Question

If $\overline{x}$ and $\overline{y}$ are the means of two distributions such that $\overline{x}<\overline{y}$ and $\overline{z}$ is the mean of the combined distribution, then which one of the following statements is correct?

• A. $\overline{x}<\overline{y}<\overline{z}$
• B. $\overline{x}>\overline{y}>\overline{z}$
• C. $\overline{z}=\frac{\overline{x}+\overline{y}}{2}$
• D. $\overline{x}<\overline{z}<\overline{y}$

Answer 1

Answer: (D)

$\overline{x}<\overline{z}<\overline{y}$

Given $\overline{x}$ and $\overline{y}$ are two means of distributions and also $\overline{x}<\overline{y}$,$\overline{z}$ is the combined mean of the distribution.

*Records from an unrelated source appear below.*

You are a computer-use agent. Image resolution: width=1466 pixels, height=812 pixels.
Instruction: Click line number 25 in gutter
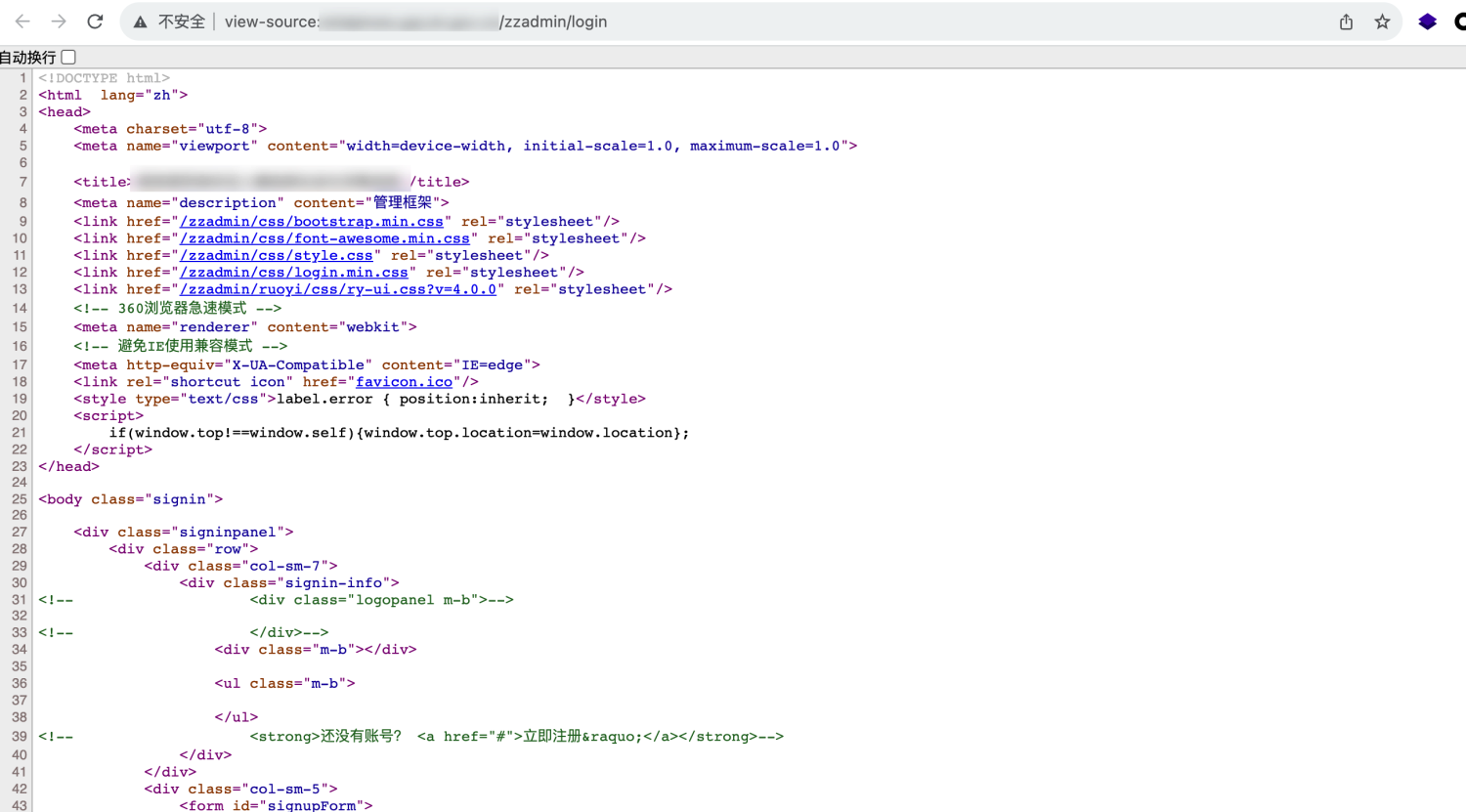[19, 499]
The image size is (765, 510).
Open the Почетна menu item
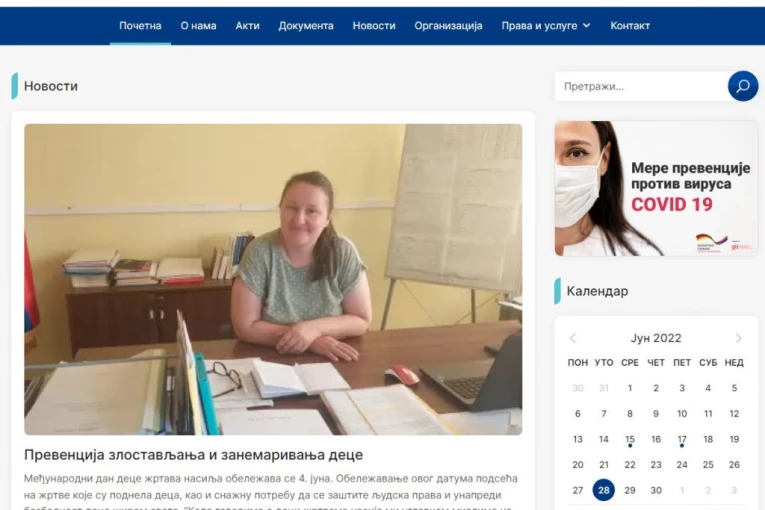[x=140, y=26]
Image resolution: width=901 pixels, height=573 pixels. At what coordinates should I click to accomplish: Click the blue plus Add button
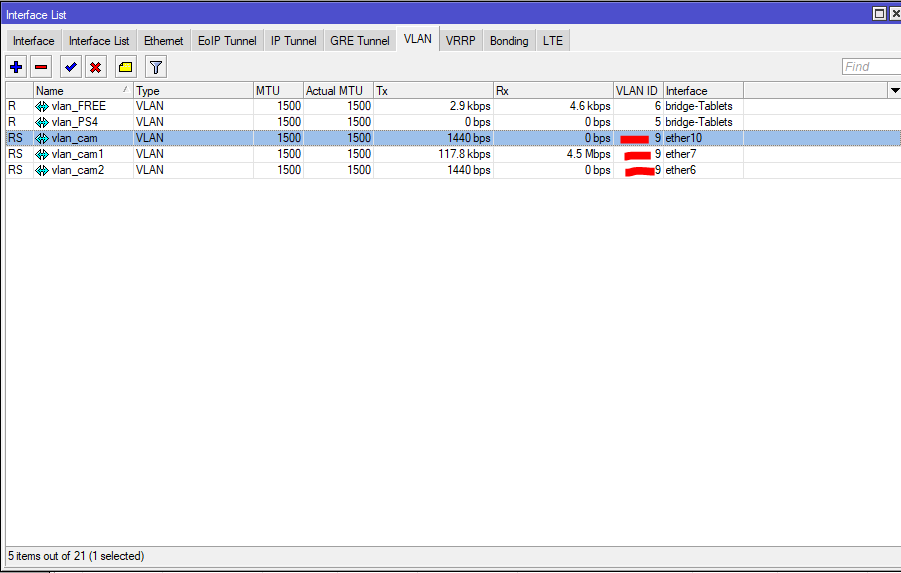pyautogui.click(x=17, y=67)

Let $\overline{x}=\frac{S_1}{n_1}$,where $S_1$ is sum of the values in the distribution, and $n_1$ is the number of values in the distribution,

Similarly let,$\overline{y}=\frac{S_2}{n_2}$,

As $\overline{z}$ is the combined mean,

$⟹\overline{z}=\frac{S_1+S_2}{n_1+n_2}$

$⟹\overline{z}=\frac{n_1\overline{x}+n_2\overline{y}}{n_1+n_2}⟹\overline{z}=\frac{n_1\overline{x}}{n_1+n_2}+\frac{n_2\overline{y}}{n_1+n_2}$,

As $\frac{n_2\overline{y}}{n_1+n_2}$ is a positive number,

$⟹\overline{z}>\frac{n_1\overline{x}}{n_1+n_2}$,

As $n_1<n_1+n_2$,

$⟹\overline{z}>\overline{x}$,

As $\overline{y}>\overline{x}$,

$⟹\overline{z}<\overline{y}\frac{n_1}{n_1+n_2}+\overline{y}\frac{n_2}{n_1+n_2}⟹\overline{z}<\overline{y}\left(\frac{n_1+n_2}{n_1+n_2}\right)⟹\overline{z}<\overline{y}$

$\therefore$ $\overline{x}<\overline{z}<\overline{y}$